Saturday, November 8, 2008

.....and Through it All, He Did it His Way.......



As we've mentioned in previous posts, Elijah is quite an artist. His teachers often praise his ability to draw and his fine motor skills. When he is coloring one of his beloved butterfly outlines he is meticulous to make sure nothing is outside the lines and each color combination is either new or has a meaning. (He used red, blue and yellow to represent Tweedle Dee and Tweedle Dum from Alice in Wonderland).





















This is an example of Elijah's work when he had free time at school. His "Shapes" has become one of his favorites, being dragged from room to room in our house.



His fascination with street signs is evident through our home, but this group includes, on the bottom right hand sign, a "no parking" attachment done freehand that I couldn't recreate even with a stencil.





But unfortunately along with his artistic ability comes an artistic temperament. Like any great artist, Elijah wants to create, not be TOLD what to draw. At a recent parent-teacher conference we were shown a variety of projects Elijah had done in school. Below is a sample of an art project he had no interest in, coloring in pumpkins. (There were a couple of these "efforts" shared with us.)




I'd much rather have this response from our little artist when things don't go right than taking a knife to his ear!





Monday, November 3, 2008

The dangling conversation

I never thought of eavesdropping as a sport. Then I met Jeff.

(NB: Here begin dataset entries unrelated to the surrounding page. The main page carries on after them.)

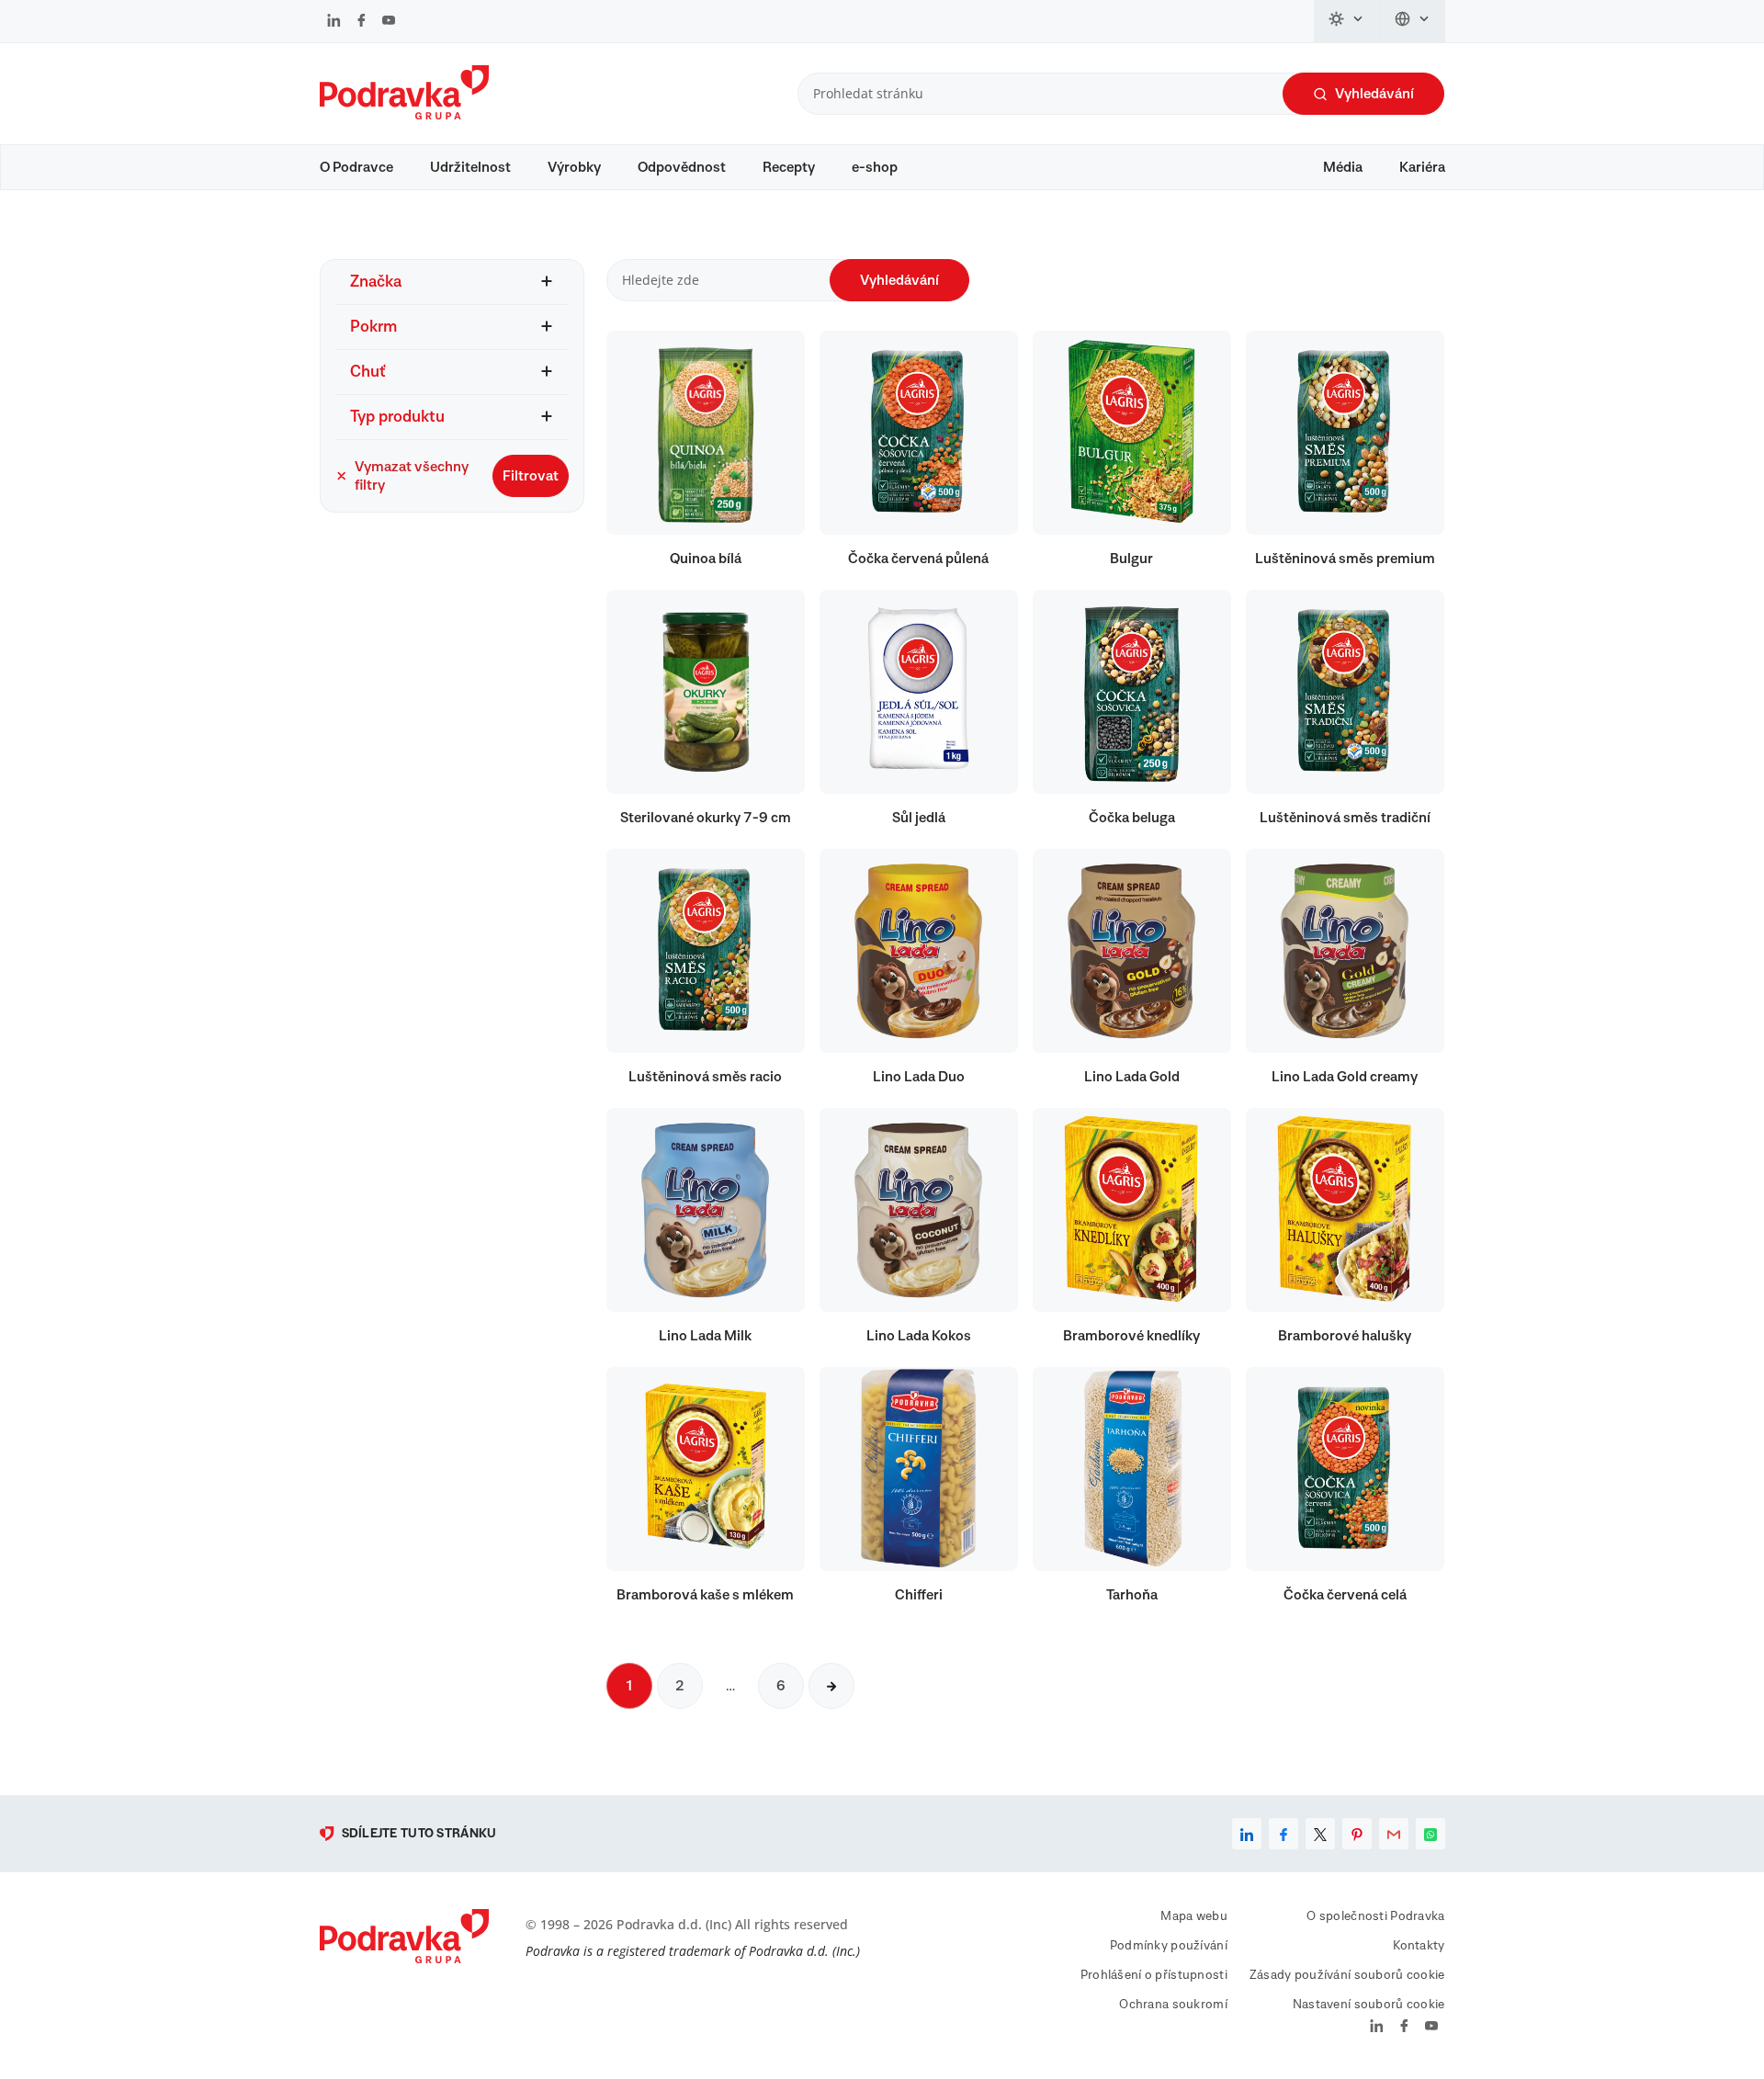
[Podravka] (404, 114)
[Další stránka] (831, 1686)
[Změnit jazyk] (1412, 21)
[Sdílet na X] (1320, 1833)
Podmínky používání (1168, 1945)
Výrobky (574, 167)
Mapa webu (1193, 1916)
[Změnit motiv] (1347, 21)
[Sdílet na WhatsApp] (1430, 1833)
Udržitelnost (470, 167)
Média (1343, 167)
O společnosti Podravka (1375, 1916)
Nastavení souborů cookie (1369, 2004)
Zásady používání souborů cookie (1347, 1975)
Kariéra (1422, 167)
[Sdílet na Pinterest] (1357, 1833)
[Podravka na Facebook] (361, 22)
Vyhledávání (1374, 93)
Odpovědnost (682, 167)
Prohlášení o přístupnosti (1153, 1975)
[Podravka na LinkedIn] (334, 22)
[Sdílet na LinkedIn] (1246, 1833)
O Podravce (356, 167)
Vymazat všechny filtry (412, 475)
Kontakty (1418, 1945)
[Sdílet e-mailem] (1393, 1833)
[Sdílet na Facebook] (1283, 1833)
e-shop (875, 167)
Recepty (789, 167)
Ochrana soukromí (1173, 2004)
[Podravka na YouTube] (388, 22)
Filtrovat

Those of you who know my dear husband know that he has an almost obsessive interest in human nature. He is a devoted people-watcher, which means that public settings of all kinds fascinate him. Within minutes of arriving at any location that involves a crowd, he zeros in on whomever he has determined has the most drama-filled life.

How does he know, you ask? He doesn't, of course, but that doesn't stop him from concocting a story, right on the spot. All it takes is a few snippets of conversation and a quick analysis of clothing, hairstyle, makeup and the telltale signs of cosmetic "enhancement," and he's off and running.

Meanwhile, I'm sitting there with my nose stuck in a book, magazine or newspaper, trying to ignore his obvious breach of public etiquette. I've always thought it terribly rude to people-watch, and ruder still to listen in on the conversations of strangers.

But one day recently, I found myself listening to half of a cell phone conversation. All I can say is ...... I've been missing a lot of drama in life!

I was at the park with Elijah because, knowing that winter will descend upon us soon, we simply couldn't stay inside on a beautiful 70-degree late-October day. (The trees have just recently turned the most brilliant shades of orange, red, purple and yellow that I've ever seen, and the sheer beauty of all that color against a deep blue sky is enough to draw even a die-hard indoors person like me out into the fresh air.)

So there we were, Elijah scrambling over the play equipment and me sitting on a bench cursing the fact that I had forgotten to bring a book, when I happened to overhear a thirtysomething woman on the phone. She was talking to a relative, apparently a sibling, about arranging a family Thanksgiving get-together in Chicago. Then she let it slip:

"All I can say is, with the economy the way it is, thank God that Mom pays for the airline tickets."

This was followed by a long silence. Then.... "Well, uh, yeah. Ever since college."

A really long silence...... "Are you still there?"

At that point she was moving away from me, and I missed out on the next few minutes of conversation -- making me understand for the first time the frustration that Jeff gets when a juicy discussion moves out of hearing range. She stayed on the phone, though, and by the time she circled back around to where I was sitting, the topic had moved on. But there was an unmistakable tenseness in her words, and she laughed just a little too loudly at several points. By the time the conversation ended, she was clearly feeling uncomfortable, and I can't blame her. So was I!